El lugar el lúgubre, oscuro, húmedo. El ir y venir se sentía incesante, ensordecedor, el murmullo mataba el silencio reinante en los alrededores. Como que la tierra vibraba con los miles de pasos que simultáneamente recorrían el lugar de un lado para otro.
Todo parecía moverse a una velocidad vertiginosa. El plan a ejecutar necesitaba una conexión certera entre todas las integrantes del área que debían actuar coordinadamente, sin una mínima posibilidad de error.
Todas sabían que el más mínimo descuido podría echar por tierra el más ajustado plan y nadie quería terminar siendo responsable del fracaso. Todo estaba dispuesto. Solo se esperaba la orden para actuar.
Los segundos parecían horas. Los minutos pasaban lentamente y el nerviosismo se acumulaba, haciendo sentir la tensión en un leve temblar de paredes y pisos. Las órdenes estaban impartidas, las responsabilidades estaban determinadas y cada una de ellas sabía claramente que debían hacer.
Y si bien no era la primera vez que lo harían, la intranquilidad se apoderaba de ellas como si fuera la primera vez.
Las novatas, detrás de sus líderes eran las más nerviosas. Los altos mandos repetían una y otra vez el plan para que nada fallara. Solo esperaban la voz que resonaría en todo el ámbito para iniciar el conteo final que daría inicio a la misión. Cotidiana pero diferente cada vez.
La luz solar empezaba a colarse y eso significaba que el inicio estaba cerca. El aire fresco de la mañana traía cierta relajación a los tensos cuerpos que se acumulaban incontables en pequeñas zonas.
La distribución de los grupos era primordial a la hora de garantizar el triunfo, pero un retraso, una falta de sincronización, podría no solo costar miles de vidas, sino el fracaso de la operación y la consecuente derrota.
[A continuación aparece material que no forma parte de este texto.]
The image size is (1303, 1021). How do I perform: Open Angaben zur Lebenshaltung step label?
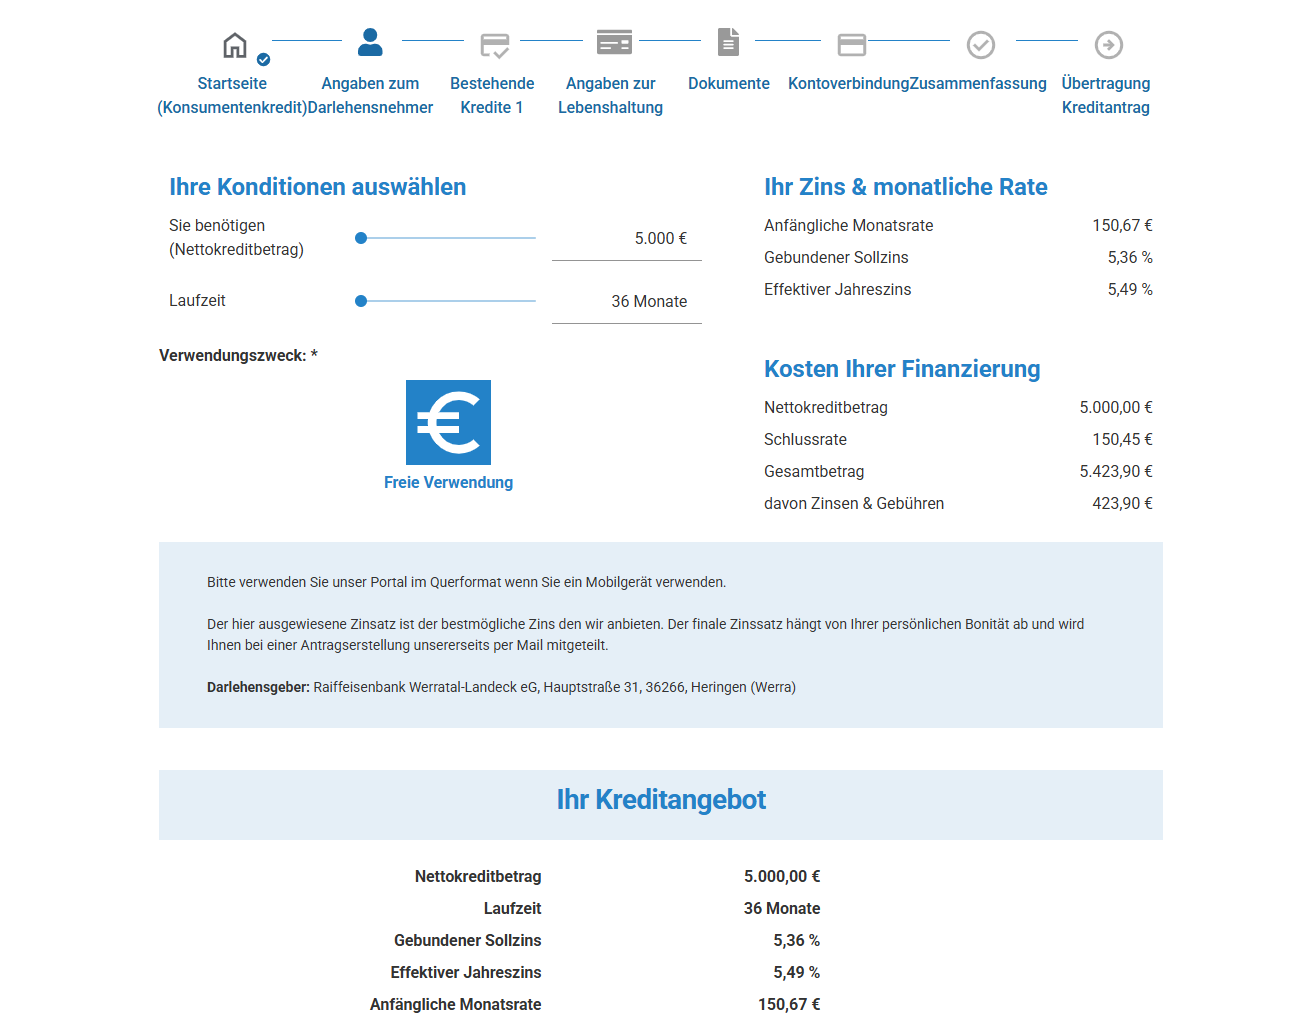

Ya el sol iluminaba todo el recinto. Las líderes tenían entumecidas las manos, los brazos, por la postura tensa de esperar el momento de dar la señal para comenzar el conteo regresivo y dar inicio a la acción.
La primera señal se escuchó en el aire y tras de sí, se fueron repitiendo a lo largo de toda la extensión de la base. Los gritos de las líderes fueron recorriendo toda la explanada y una a una las miles de soldados iniciaron su marcha.
Los escuadrones salían prolijamente y se ubicaban en el campo a espera de la señal definitiva. Uno a uno fueron tomando posición, esperando, cada vez más tensos. Hasta ahora, todo iba bien. Ya el aire fresco de la mañana les secaba la traspiración que corría por sus rostros.
El estruendo fue la señal. Miles corrieron hacia el objetivo final. Cientos de miles tenían un tiempo acotado para llegar. Luego, el silencio. Un mutismo sepulcral envolvió la zona, desgarrando los oídos.
El agua comenzó a correr en sentido contrario barriendo los escuadrones, desarmando las formaciones, destrozando las defensas, aniquilando jefes, soldados y pertrechos.
El agua caía a raudales y nada podían hacer para evitarlo. El sistema de riego funcionó y el líquido, cristalino, frio y abundante, arrasó con los ejércitos de hormigas asesinas que quisieron tomar por asalto los limoneros de mi jardín.
Esta vez, contuve el ataque. Sus pérdidas fueron cuantiosas, innumerables, pero no sé cuánto tiempo más pueda detenerlas.